After the upgrade has been proceeded, check that your managed-k8s cluster still is in a sane state via the smoke tests.
$ bash managed-k8s/actions/test.sh
Continue with steps
{1,3..10}
until you have reached your final target rook version.Celebrate that everything worked out
ᕕ( ᐛ )ᕗ
Updating rook manually
Currently, there is only one major release of rook.

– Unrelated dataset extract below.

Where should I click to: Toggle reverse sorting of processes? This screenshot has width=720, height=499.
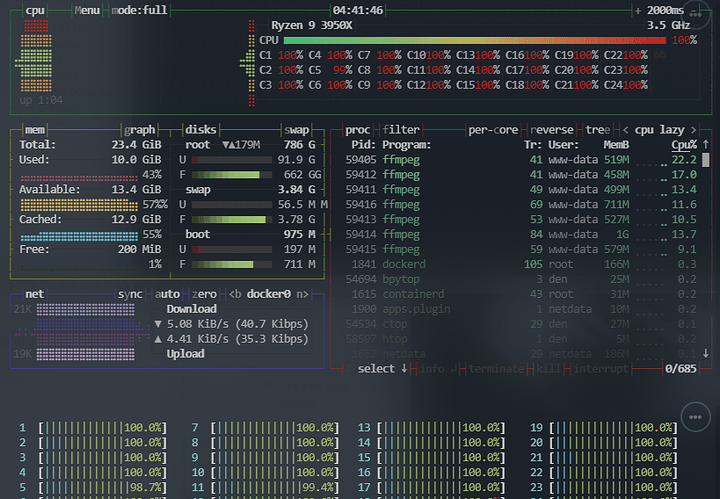point(552,130)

Updating rook to a new patch version is fairly easy and fully automated
by rook itself. You can simply patch the image version of the
rook-ceph-operator
.
$ # Example for the update of rook
$ # to a new (fictional) patch version of v1.7.*
$ kubectl -n rook-ceph set image deploy/rook-ceph-operator rook-ceph-operator=rook/ceph:v1.7.42
Updating rook to a new minor release usually requires additional steps. These steps are described in the corresponding upgrade section of the rook Docs.
Updating ceph manually
Updating ceph is fully automated by rook. As long as the currently
deployed rook-ceph-operator
supports the configured ceph version,
the operator will perform the update without the need of further
intervention Just ensure that the ceph version really is supported by
the currently deployed rook version.
$ # Example for the update of ceph to
$ # a new (fictional) release v17.2.42
$ kubectl -n rook-ceph patch CephCluster rook-ceph --type=merge -p "{\"spec\": {\"cephVersion\": {\"image\": \"ceph/ceph:v17.2.42\"}}}"
Adding/Implementing support for a new rook/ceph release to managed-k8s
Adding support for a new rook or ceph release may be accomplished by the following steps.
Adding support for a new rook release
Check for new releases in the
rook Github repository.
Read the corresponding upgrade page at the
rook Docs.
Especially check the Considerations
section there.
Most upgrade steps will be taken care of by Helm
In case any changes need to be made to the values of one of the charts, place them inside an if block, e.g.:
{% if rook_version[1:] is version('1.9', '>=') %} createPrometheusRules: true {% endif %}
If necessary, implement any additional steps described in the rook Docs
Please also include the cluster health verification task prior and subsequent to the actual upgrade steps. As the
ceph status
update can slightly differ from release to release, you may need to adjust the cluster health verification tasks. You have to ensure backwards compatibility when adjusting these tasks.
Make sure your implemented upgrade tasks are included at the right place and under the correct circumstances in
version_checks.yaml
Test your changes
Configure the new rook version in your managed YAOOK/K8s cluster configuration
Make sure the correct upgrade tasks are included
The
rook-ceph-operator
logs are very helpful to observe the upgradeExecute the smoke tests
Adding support for a new ceph release
If you notice that a new ceph release is available, I do not recommend
modifying/updating the mapped ceph version of an already existing rook
release in k8s-config
. This would trigger existing clusters to
perform a ceph upgrade once the change is merged.
Rook is getting patch releases on a relatively frequent basis. If a new
patch version of rook is released, you can add it to the supported
releases map in k8s-config
along with the new ceph version you want
to have support for. Patch version upgrades of rook do not require
additional steps. In other words: Once a ceph release is bound to a rook
release, do not change that. This way we ensure that existing clusters
will not be accidentally upgraded (to a new ceph release).